## Assigned task
Nothing in the records may be altered. Repeat them in full.

## Data supplied
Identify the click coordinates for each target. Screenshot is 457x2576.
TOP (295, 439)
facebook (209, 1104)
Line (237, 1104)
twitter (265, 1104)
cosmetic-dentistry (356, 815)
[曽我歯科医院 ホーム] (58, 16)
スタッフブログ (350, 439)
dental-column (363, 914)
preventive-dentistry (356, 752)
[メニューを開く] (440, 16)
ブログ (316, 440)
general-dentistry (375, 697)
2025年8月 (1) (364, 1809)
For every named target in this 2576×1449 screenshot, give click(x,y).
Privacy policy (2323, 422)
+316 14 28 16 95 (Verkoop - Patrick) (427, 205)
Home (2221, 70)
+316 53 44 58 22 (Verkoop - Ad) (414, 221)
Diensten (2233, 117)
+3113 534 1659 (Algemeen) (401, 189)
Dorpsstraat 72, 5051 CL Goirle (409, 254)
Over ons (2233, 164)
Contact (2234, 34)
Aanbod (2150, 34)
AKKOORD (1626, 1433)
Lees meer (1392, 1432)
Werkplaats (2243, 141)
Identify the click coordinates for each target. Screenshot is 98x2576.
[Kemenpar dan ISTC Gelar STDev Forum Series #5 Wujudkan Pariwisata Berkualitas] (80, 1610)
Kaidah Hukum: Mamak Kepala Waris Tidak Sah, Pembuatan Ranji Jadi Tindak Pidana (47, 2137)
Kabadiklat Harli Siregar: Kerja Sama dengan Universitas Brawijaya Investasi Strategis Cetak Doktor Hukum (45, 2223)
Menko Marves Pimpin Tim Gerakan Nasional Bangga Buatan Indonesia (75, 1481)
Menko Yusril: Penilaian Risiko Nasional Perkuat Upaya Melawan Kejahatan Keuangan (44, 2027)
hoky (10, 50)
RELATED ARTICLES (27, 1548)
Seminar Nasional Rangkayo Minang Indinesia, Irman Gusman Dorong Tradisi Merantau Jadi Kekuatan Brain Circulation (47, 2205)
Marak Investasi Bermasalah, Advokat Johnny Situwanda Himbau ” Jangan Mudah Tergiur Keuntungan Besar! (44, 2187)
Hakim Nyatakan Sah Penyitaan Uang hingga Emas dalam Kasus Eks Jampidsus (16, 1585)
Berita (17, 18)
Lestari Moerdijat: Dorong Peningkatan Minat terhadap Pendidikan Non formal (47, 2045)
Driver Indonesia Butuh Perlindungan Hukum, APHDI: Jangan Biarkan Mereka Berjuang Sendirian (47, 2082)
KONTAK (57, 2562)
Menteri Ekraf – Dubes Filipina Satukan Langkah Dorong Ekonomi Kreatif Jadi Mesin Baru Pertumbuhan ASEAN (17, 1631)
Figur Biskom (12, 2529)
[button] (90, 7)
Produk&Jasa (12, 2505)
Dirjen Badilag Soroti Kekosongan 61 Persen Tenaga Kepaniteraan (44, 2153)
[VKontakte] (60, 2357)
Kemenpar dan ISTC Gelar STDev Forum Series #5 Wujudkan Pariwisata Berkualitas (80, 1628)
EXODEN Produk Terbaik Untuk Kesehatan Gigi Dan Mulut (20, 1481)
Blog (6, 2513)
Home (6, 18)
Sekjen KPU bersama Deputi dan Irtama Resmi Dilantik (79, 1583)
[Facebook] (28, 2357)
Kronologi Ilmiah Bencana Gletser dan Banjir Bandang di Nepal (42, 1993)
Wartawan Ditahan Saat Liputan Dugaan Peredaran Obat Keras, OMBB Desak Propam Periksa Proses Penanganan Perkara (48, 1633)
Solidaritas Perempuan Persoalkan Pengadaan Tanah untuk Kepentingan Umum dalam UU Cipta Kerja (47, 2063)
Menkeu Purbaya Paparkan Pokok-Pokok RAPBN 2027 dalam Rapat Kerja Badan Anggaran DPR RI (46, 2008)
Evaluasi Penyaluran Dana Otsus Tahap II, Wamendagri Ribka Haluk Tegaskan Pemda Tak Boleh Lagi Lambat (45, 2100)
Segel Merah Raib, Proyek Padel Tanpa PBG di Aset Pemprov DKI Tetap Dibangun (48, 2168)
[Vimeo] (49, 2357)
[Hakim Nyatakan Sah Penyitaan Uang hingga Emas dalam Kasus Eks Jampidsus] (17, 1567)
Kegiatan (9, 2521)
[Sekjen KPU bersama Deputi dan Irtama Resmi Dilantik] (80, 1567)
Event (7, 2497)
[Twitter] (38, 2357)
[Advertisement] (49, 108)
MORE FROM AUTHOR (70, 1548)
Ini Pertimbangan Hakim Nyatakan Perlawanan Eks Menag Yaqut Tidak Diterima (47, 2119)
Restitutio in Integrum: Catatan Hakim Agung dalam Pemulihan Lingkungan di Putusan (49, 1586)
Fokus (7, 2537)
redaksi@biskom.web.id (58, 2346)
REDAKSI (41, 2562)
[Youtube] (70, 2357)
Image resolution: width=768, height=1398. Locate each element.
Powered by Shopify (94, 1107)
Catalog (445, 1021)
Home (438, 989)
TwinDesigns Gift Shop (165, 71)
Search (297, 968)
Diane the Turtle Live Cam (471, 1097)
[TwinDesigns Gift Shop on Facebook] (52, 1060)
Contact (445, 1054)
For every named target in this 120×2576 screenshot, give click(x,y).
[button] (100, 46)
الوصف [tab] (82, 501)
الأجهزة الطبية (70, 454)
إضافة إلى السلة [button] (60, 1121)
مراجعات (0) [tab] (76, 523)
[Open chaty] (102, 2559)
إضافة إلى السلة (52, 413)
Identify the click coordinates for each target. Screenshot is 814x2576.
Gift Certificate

## Task solution
Identify the click coordinates for each target. Screenshot is 457x2576.
TOP (295, 439)
facebook (209, 1104)
Line (237, 1104)
twitter (265, 1104)
cosmetic-dentistry (356, 815)
[曽我歯科医院 ホーム] (58, 16)
スタッフブログ (350, 439)
dental-column (363, 914)
preventive-dentistry (356, 752)
[メニューを開く] (440, 16)
ブログ (316, 440)
general-dentistry (375, 697)
2025年8月 (1) (364, 1809)
For every named target in this 2576×1449 screenshot, give click(x,y).
Privacy policy (2323, 422)
+316 14 28 16 95 (Verkoop - Patrick) (427, 205)
Home (2221, 70)
+316 53 44 58 22 (Verkoop - Ad) (414, 221)
Diensten (2233, 117)
+3113 534 1659 (Algemeen) (401, 189)
Dorpsstraat 72, 5051 CL Goirle (409, 254)
Over ons (2233, 164)
Contact (2234, 34)
Aanbod (2150, 34)
AKKOORD (1626, 1433)
Lees meer (1392, 1432)
Werkplaats (2243, 141)
Identify the click coordinates for each target. Screenshot is 98x2576.
[Kemenpar dan ISTC Gelar STDev Forum Series #5 Wujudkan Pariwisata Berkualitas] (80, 1610)
Kaidah Hukum: Mamak Kepala Waris Tidak Sah, Pembuatan Ranji Jadi Tindak Pidana (47, 2137)
Kabadiklat Harli Siregar: Kerja Sama dengan Universitas Brawijaya Investasi Strategis Cetak Doktor Hukum (45, 2223)
Menko Marves Pimpin Tim Gerakan Nasional Bangga Buatan Indonesia (75, 1481)
Menko Yusril: Penilaian Risiko Nasional Perkuat Upaya Melawan Kejahatan Keuangan (44, 2027)
hoky (10, 50)
RELATED ARTICLES (27, 1548)
Seminar Nasional Rangkayo Minang Indinesia, Irman Gusman Dorong Tradisi Merantau Jadi Kekuatan Brain Circulation (47, 2205)
Marak Investasi Bermasalah, Advokat Johnny Situwanda Himbau ” Jangan Mudah Tergiur Keuntungan Besar! (44, 2187)
Hakim Nyatakan Sah Penyitaan Uang hingga Emas dalam Kasus Eks Jampidsus (16, 1585)
Berita (17, 18)
Lestari Moerdijat: Dorong Peningkatan Minat terhadap Pendidikan Non formal (47, 2045)
Driver Indonesia Butuh Perlindungan Hukum, APHDI: Jangan Biarkan Mereka Berjuang Sendirian (47, 2082)
KONTAK (57, 2562)
Menteri Ekraf – Dubes Filipina Satukan Langkah Dorong Ekonomi Kreatif Jadi Mesin Baru Pertumbuhan ASEAN (17, 1631)
Figur Biskom (12, 2529)
[button] (90, 7)
Produk&Jasa (12, 2505)
Dirjen Badilag Soroti Kekosongan 61 Persen Tenaga Kepaniteraan (44, 2153)
[VKontakte] (60, 2357)
Kemenpar dan ISTC Gelar STDev Forum Series #5 Wujudkan Pariwisata Berkualitas (80, 1628)
EXODEN Produk Terbaik Untuk Kesehatan Gigi Dan Mulut (20, 1481)
Blog (6, 2513)
Home (6, 18)
Sekjen KPU bersama Deputi dan Irtama Resmi Dilantik (79, 1583)
[Facebook] (28, 2357)
Kronologi Ilmiah Bencana Gletser dan Banjir Bandang di Nepal (42, 1993)
Wartawan Ditahan Saat Liputan Dugaan Peredaran Obat Keras, OMBB Desak Propam Periksa Proses Penanganan Perkara (48, 1633)
Solidaritas Perempuan Persoalkan Pengadaan Tanah untuk Kepentingan Umum dalam UU Cipta Kerja (47, 2063)
Menkeu Purbaya Paparkan Pokok-Pokok RAPBN 2027 dalam Rapat Kerja Badan Anggaran DPR RI (46, 2008)
Evaluasi Penyaluran Dana Otsus Tahap II, Wamendagri Ribka Haluk Tegaskan Pemda Tak Boleh Lagi Lambat (45, 2100)
Segel Merah Raib, Proyek Padel Tanpa PBG di Aset Pemprov DKI Tetap Dibangun (48, 2168)
[Vimeo] (49, 2357)
[Hakim Nyatakan Sah Penyitaan Uang hingga Emas dalam Kasus Eks Jampidsus] (17, 1567)
Kegiatan (9, 2521)
[Sekjen KPU bersama Deputi dan Irtama Resmi Dilantik] (80, 1567)
Event (7, 2497)
[Twitter] (38, 2357)
[Advertisement] (49, 108)
MORE FROM AUTHOR (70, 1548)
Ini Pertimbangan Hakim Nyatakan Perlawanan Eks Menag Yaqut Tidak Diterima (47, 2119)
Restitutio in Integrum: Catatan Hakim Agung dalam Pemulihan Lingkungan di Putusan (49, 1586)
Fokus (7, 2537)
redaksi@biskom.web.id (58, 2346)
REDAKSI (41, 2562)
[Youtube] (70, 2357)
Image resolution: width=768, height=1398. Locate each element.
Powered by Shopify (94, 1107)
Catalog (445, 1021)
Home (438, 989)
TwinDesigns Gift Shop (165, 71)
Search (297, 968)
Diane the Turtle Live Cam (471, 1097)
[TwinDesigns Gift Shop on Facebook] (52, 1060)
Contact (445, 1054)
For every named target in this 120×2576 screenshot, give click(x,y).
[button] (100, 46)
الوصف [tab] (82, 501)
الأجهزة الطبية (70, 454)
إضافة إلى السلة [button] (60, 1121)
مراجعات (0) [tab] (76, 523)
[Open chaty] (102, 2559)
إضافة إلى السلة (52, 413)
Identify the click coordinates for each target. Screenshot is 814x2576.
Gift Certificate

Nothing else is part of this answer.